Improved Mood: Regular exercise has been shown to improve mood and reduce symptoms of depression and anxiety. It can help individuals feel more positive and content.

Enhanced Self-esteem: Achieving fitness goals and seeing improvements in physical fitness can boost self-esteem and self-confidence, leading to greater overall happiness.

Better Sleep: Physical activity can improve the quality and duration of sleep, and good sleep is closely linked to happiness and emotional well-being.

Social Interaction: Participating in group exercises or team sports can provide opportunities for social interaction, fostering a sense of belonging and happiness.


The following researches were done to support that exercise does have an effect on the mood swings:


This study aimed to explore the connection between physical activity, mood, and self-rated health during the COVID-19 lockdown in Spain (March-April 2020). It involved 328 participants aged 19-59 (63.70% female, 36.30% male). Researchers used an associative, comparative, and predictive approach, employing the International Physical Activity Questionnaire (IPAQ), Profile of Mood State (POMS), State-Trait Anxiety Questionnaire (STAI), and General Health Questionnaire GHQ−12. Results from correlation and linear regression analyses showed a positive link between physical activity, health perception, and mood. Notably, moderate physical activity outperformed vigorous activity as the sole predictor of anxiety (R = 0.22; R2adjusted = 0.05; F = 15.51; p < 0.001). Mood also correlated with perceived health. These findings suggest that engaging in moderate physical activity during similar situations may alleviate negative psychological impacts and enhance overall mental well-being. Future studies should consider participants’ employment status for potential variations.

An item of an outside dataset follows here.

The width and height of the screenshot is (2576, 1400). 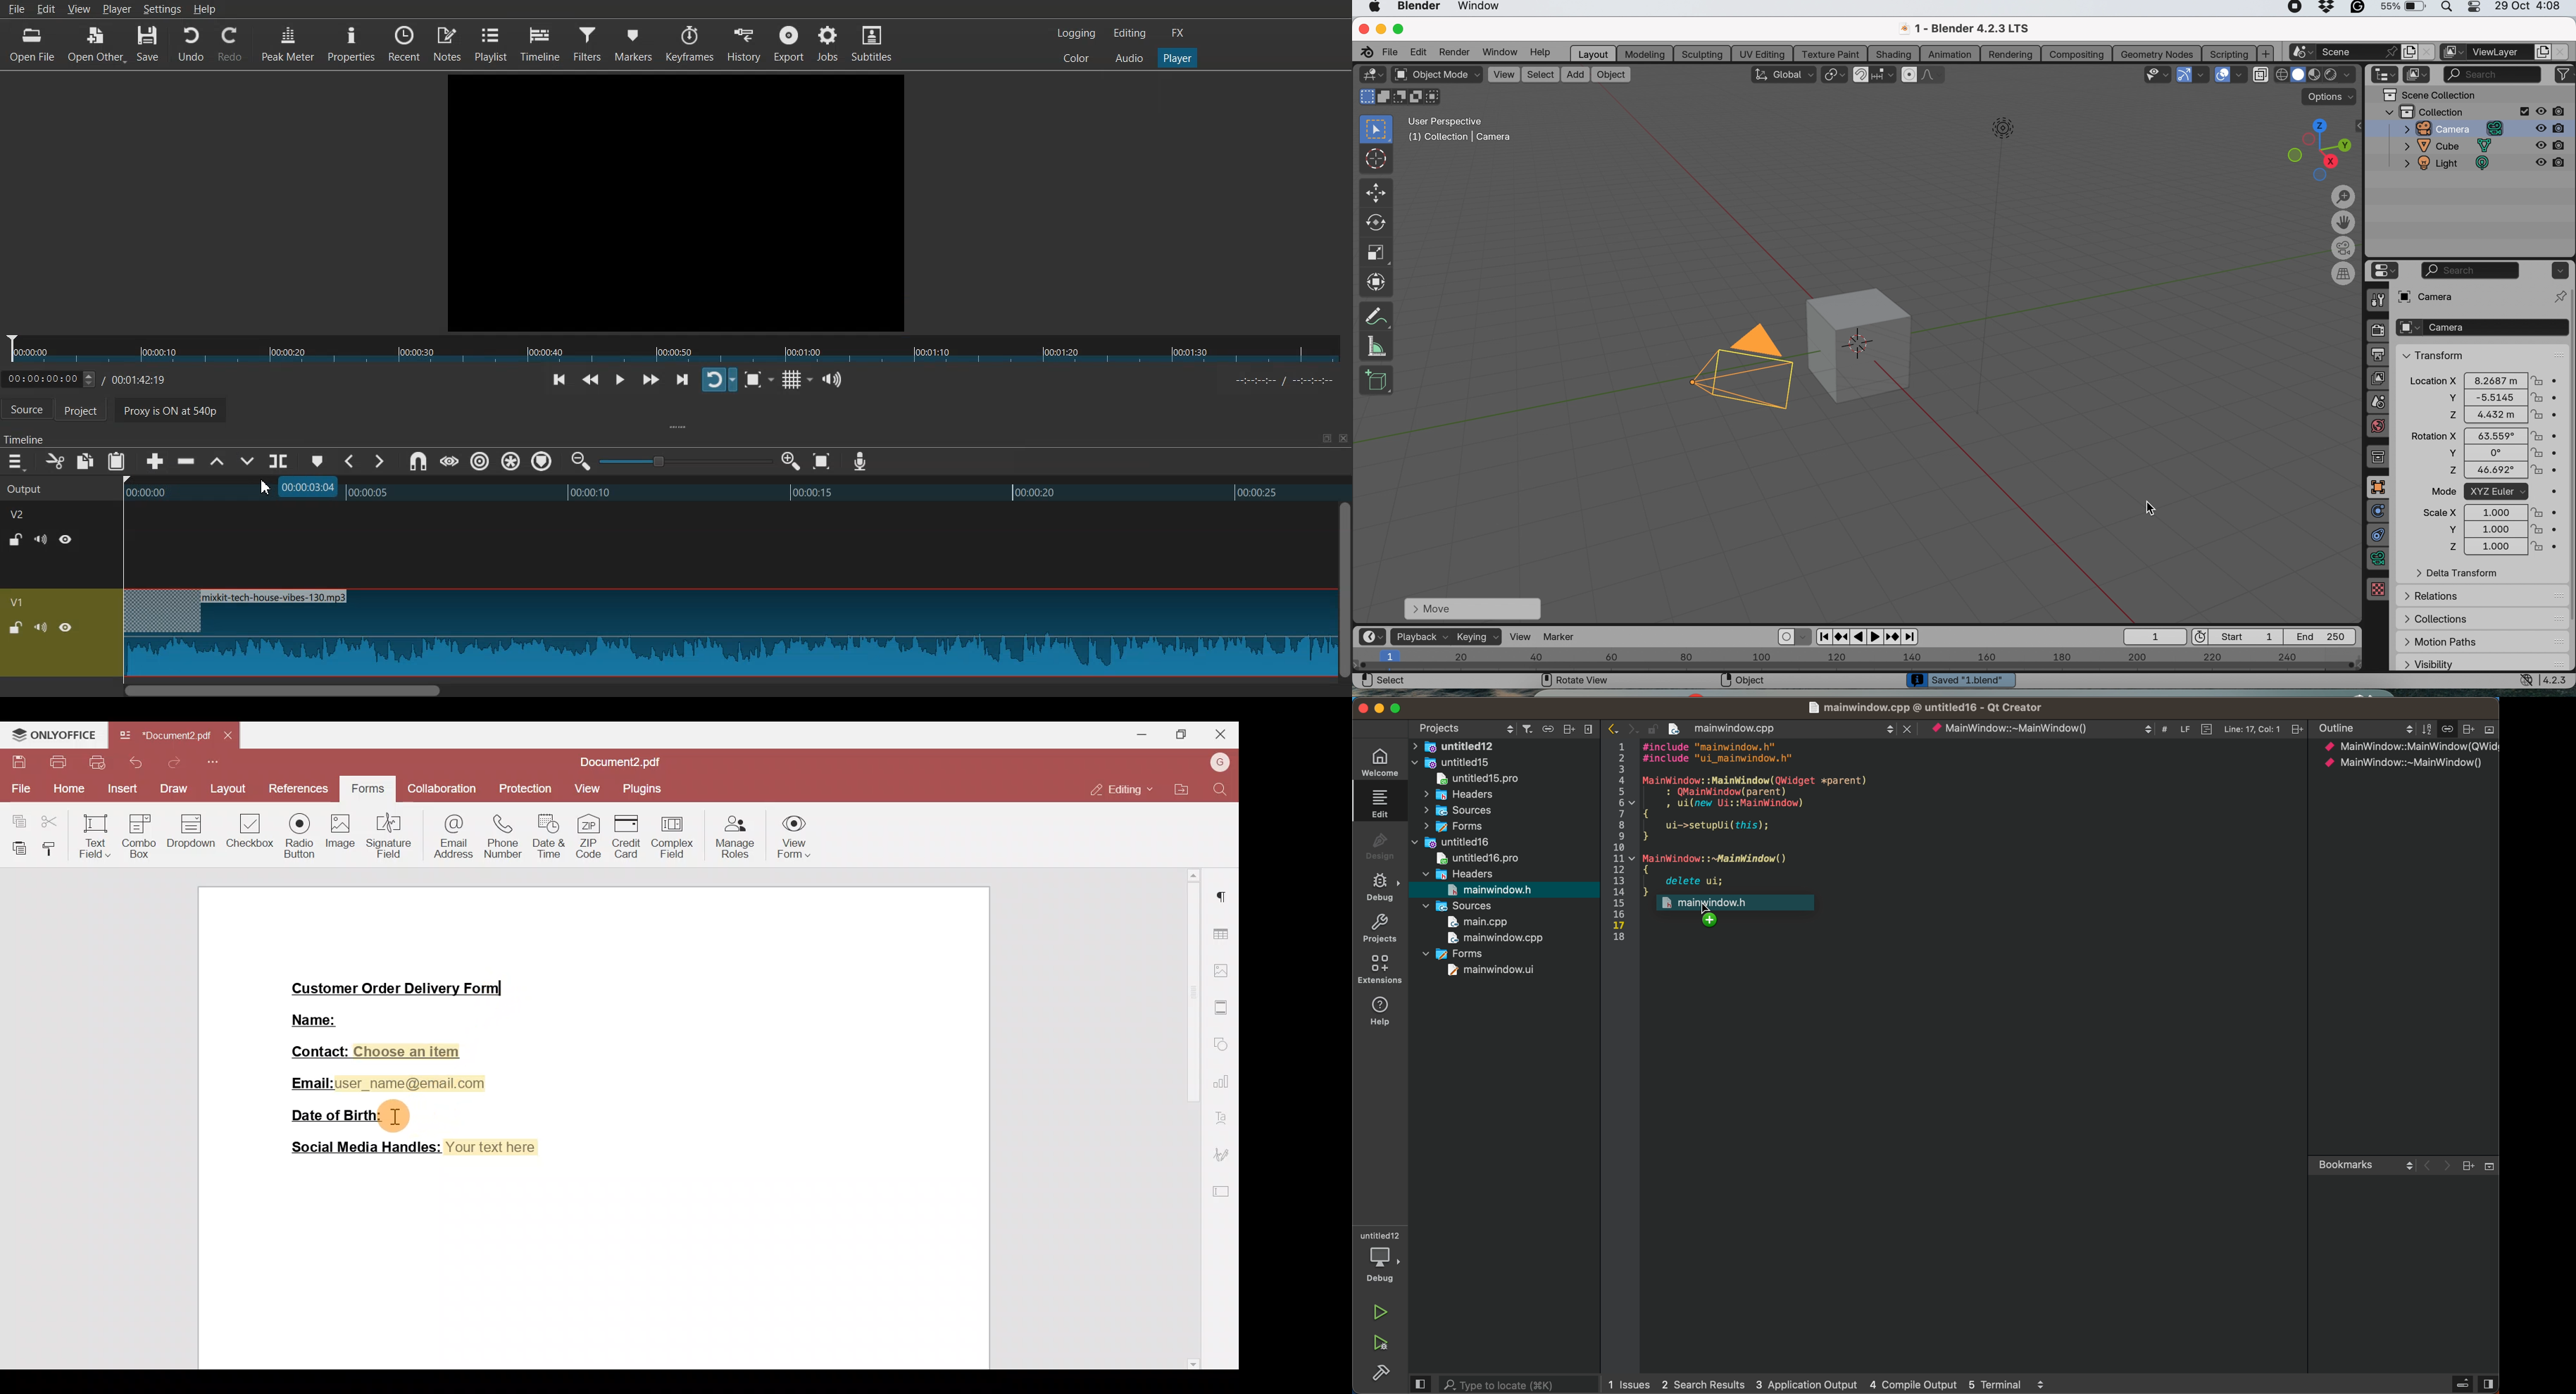 I want to click on FX, so click(x=1178, y=33).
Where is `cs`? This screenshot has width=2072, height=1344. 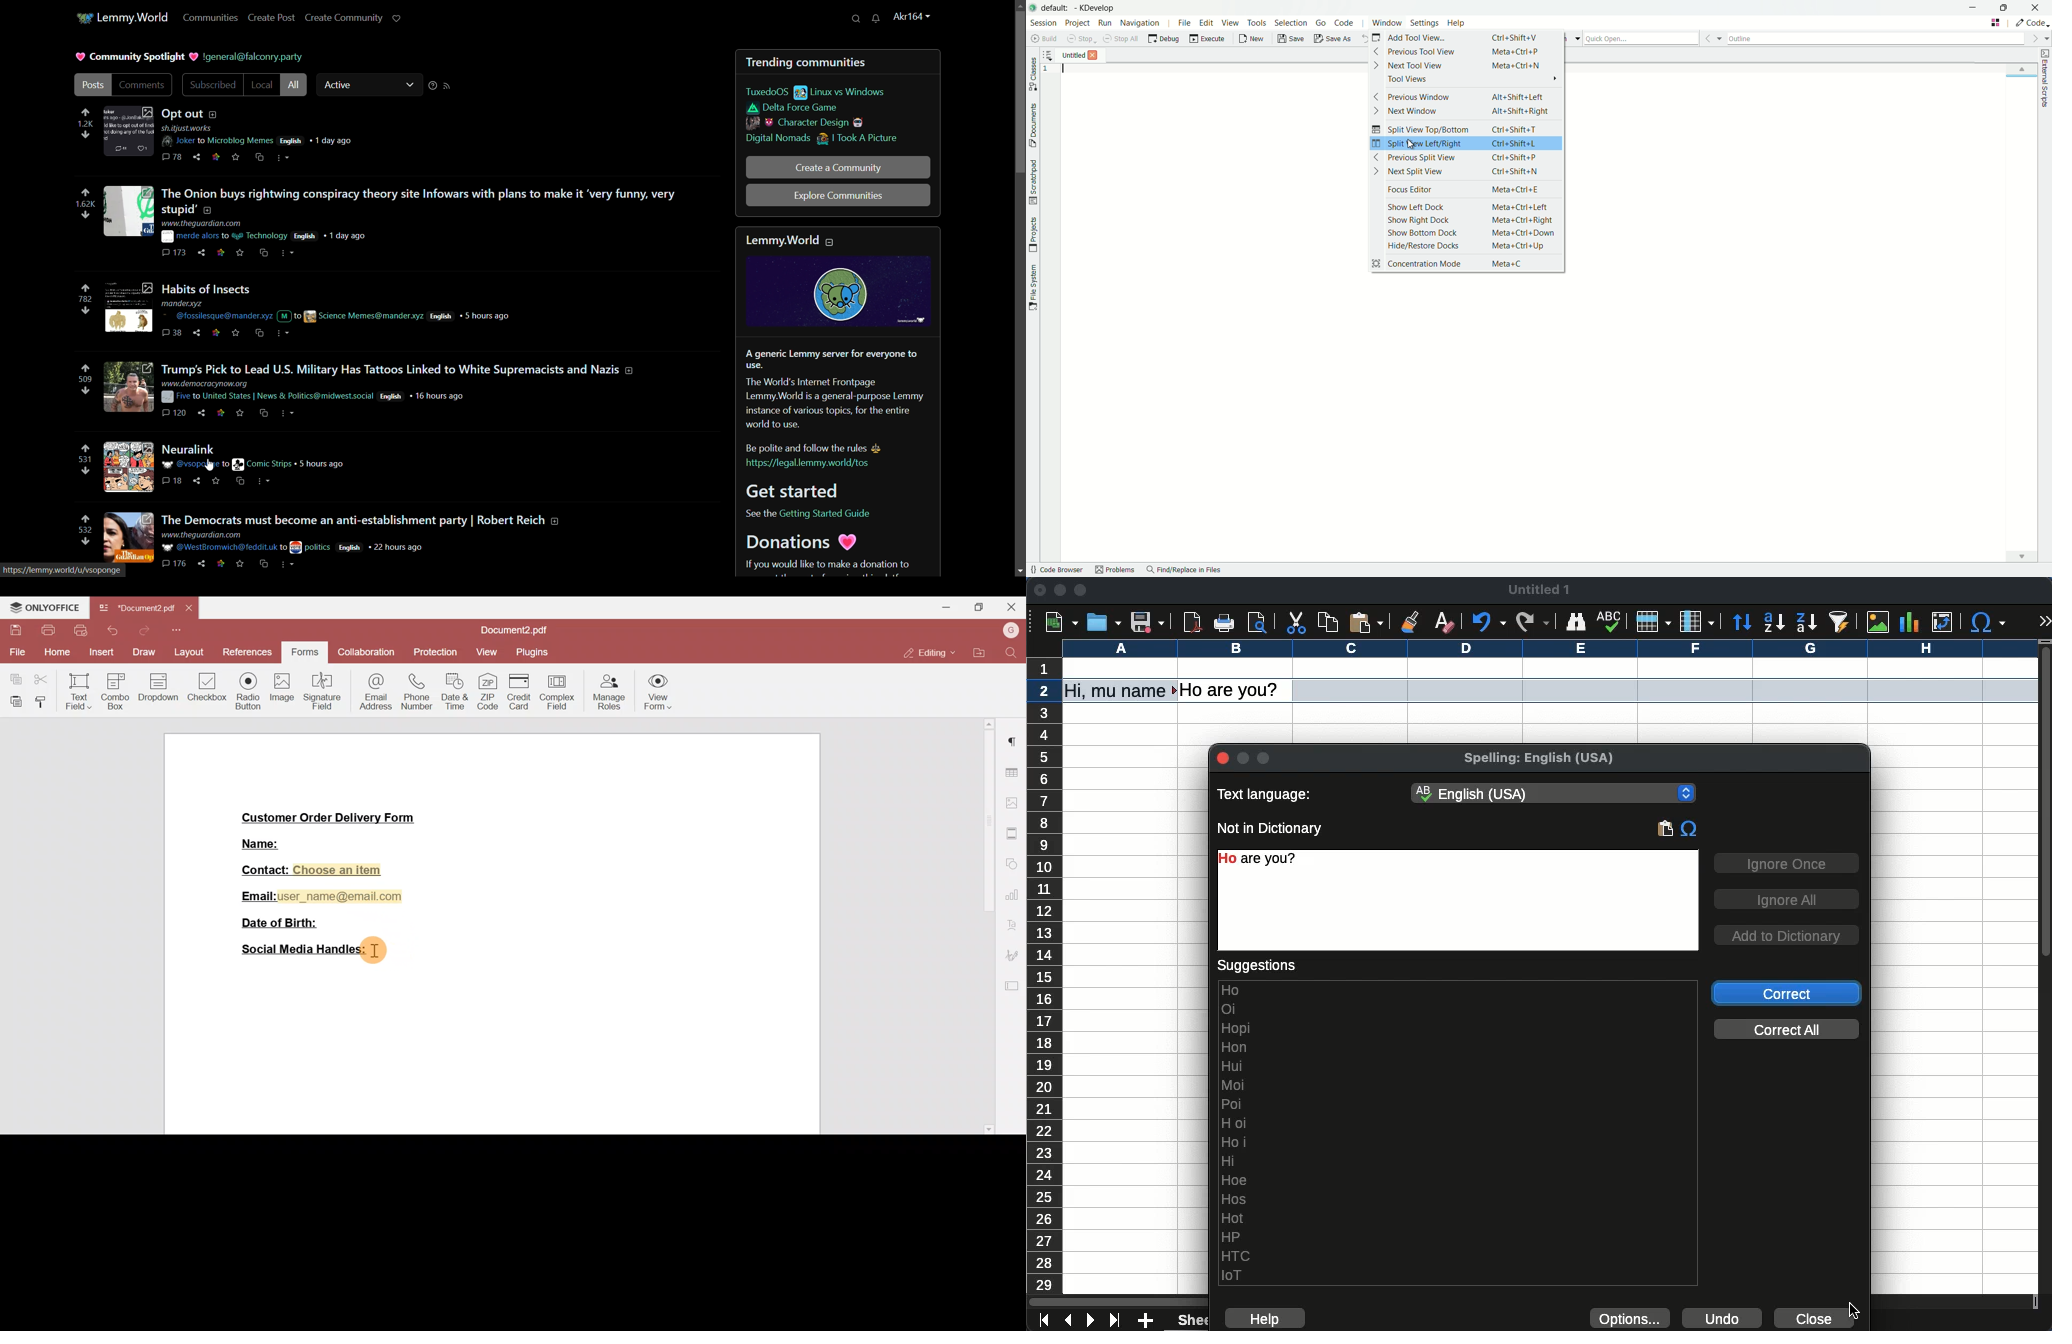 cs is located at coordinates (265, 413).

The case for exercise and health has primarily been made on its impact on diseases such coronary heart disease, obesity and diabetes. However, there is a very high cost attributed to mental disorders and illness and in the last 15 years there has been increasing research into the role of exercise a) in the treatment of mental health, and b) in improving mental well-being in the general population. There are now several hundred studies and over 30 narrative or meta-analytic reviews of research in this field. These have summarized the potential for exercise as a therapy for clinical or subclinical depression or anxiety, and the use of physical activity as a means of upgrading life quality through enhanced self-esteem, improved mood states, reduced state and trait anxiety, resilience to stress, or improved sleep. The purpose of this paper is to a) provide an updated view of this literature within the context of public health promotion and b) investigate evidence for physical activity and dietary interactions affecting mental well-being.


In conclusion, the research presented strongly supports the notion that physical exercise has a significant effect on mood swings. The evidence demonstrates that engaging in regular physical activity can help stabilize and improve one’s mood, providing a valuable tool for managing mood swings and promoting emotional well-being. This finding not only underscores the vital connection between physical health and mental well-being but also highlights the practical application of exercise as a therapeutic strategy for individuals dealing with mood swings, further emphasizing its relevance in the fields of psychology, counseling, and mental health.